Mats Tangestuen at the Jewish Museum tells Dagsavisen that he was contacted on Monday by a father who had reacted after reading the fairy tale book with his children. Tangestuen then wrote an email to Gyldendal about the contents of the adventure book.
On Tuesday, Tangestuen published an extensive Facebook post about antisemitic stereotypes in the fairy tale “Aladdin and the magic lamp” in “The great book of fairy tales”. Here Tangestuen writes that “Aladdin and the magic lamp” in the book is taken from a Norwegian retelling of a fairy tale from “One Thousand and One Nights”, originally published in 1940.
– The Norwegian translation from 1940 is taken word for word from a British edition from 1909. Already in 1940, someone would have reacted to this. The publishing house Damm, which first published this translation, removed the antisemitic content immediately after the war. However, Gyldendal used the 1940 translation, but the language in the book has been modernized. This means that the text has been carefully reviewed by the publisher, and the anti-Semitic stereotypes have remained, Tangestuen claims to Dagsavisen.

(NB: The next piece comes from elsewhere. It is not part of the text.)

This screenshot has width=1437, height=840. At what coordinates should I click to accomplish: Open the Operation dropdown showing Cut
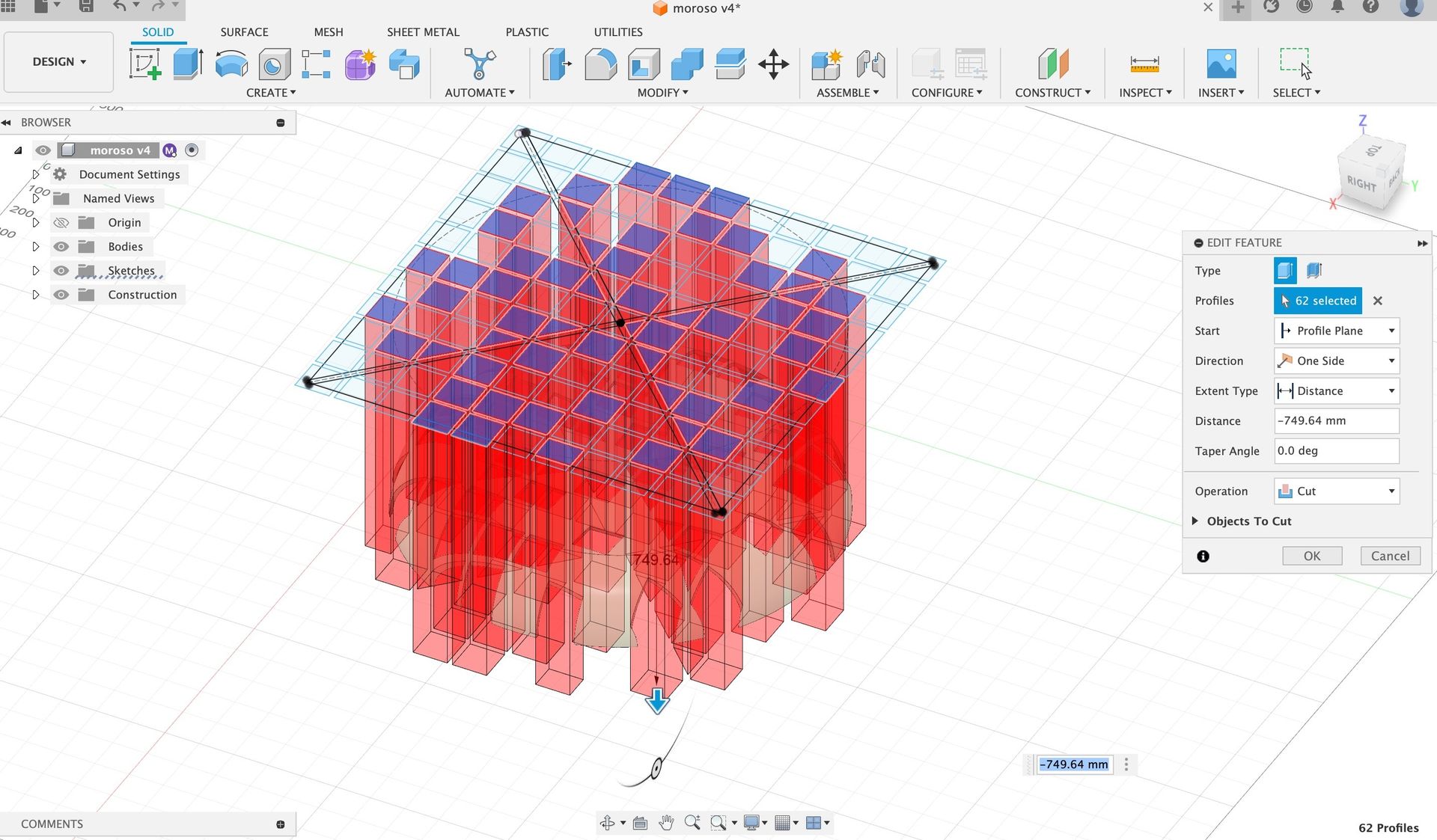(1336, 491)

“The big book of fairy tales”, a collection of classic fairy tales from, among others, HC Asbjørnsen, Asbjørnsen and Moe and “One Thousand and One Nights”, with new illustrations, was first published in 2005. The second edition came out in 2016, and a new The 2022 edition has now been stopped.
I think it is very startling that this was published in 2005, and it is almost unbelievable that no one has reacted to this in the 17 years the book has been on sale right up to the 2022 edition, says Tangestuen to Dagsavisen.

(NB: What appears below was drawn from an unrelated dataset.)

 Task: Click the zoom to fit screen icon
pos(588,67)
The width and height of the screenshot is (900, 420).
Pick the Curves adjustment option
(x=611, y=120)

“We completely agree that it is startling that no one has reacted to this text until now, and of course we should have caught this ourselves and changed it. Unfortunately, we have not been able to find out exactly what happened in connection with text review before our first edition of the book in 2005. But we will anyway review our routines so that something like this cannot happen again”, comments the publishing manager in Gyldendal Anne Cathrine Knudsen to Dagsavisen.

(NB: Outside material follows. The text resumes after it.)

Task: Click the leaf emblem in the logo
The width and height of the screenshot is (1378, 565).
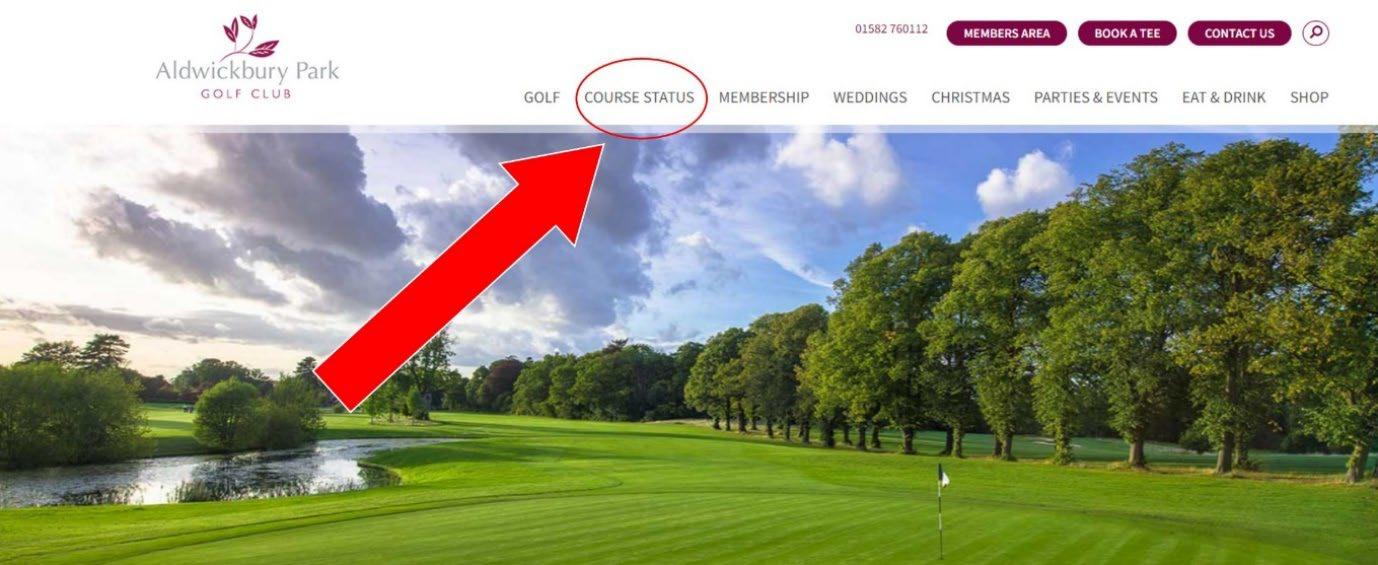Action: point(248,36)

Academic manager at the Jewish Museum Mats Tangestuen received word from Gyldendal on Tuesday evening that “The big book with adventures” is being withdrawn from the market.
It is the right decision by Gyldendal to withdraw the book now, says Tangestuen to Dagsavisen.
On their website, Gyldendal states that they are stopping the sale of “The big book with adventures”. The book has been published in five editions of a total of 56,000 copies, according to the publisher. The new 2022 edition will not come out in the dealer section, writes Gyldendal.
“Gyldendal has decided to immediately stop selling “The Great Book of Adventures” due to an older and very regrettable translation of the fairy tale “Aladdin and the Magic Lamp”. In the text, a thug in the fairy tale is described as Jewish and the text gives associations to anti-Semitic stereotypes,” says the press release on the website of Gyldendal Forlag, which writes that they will now also review other fairy tale books.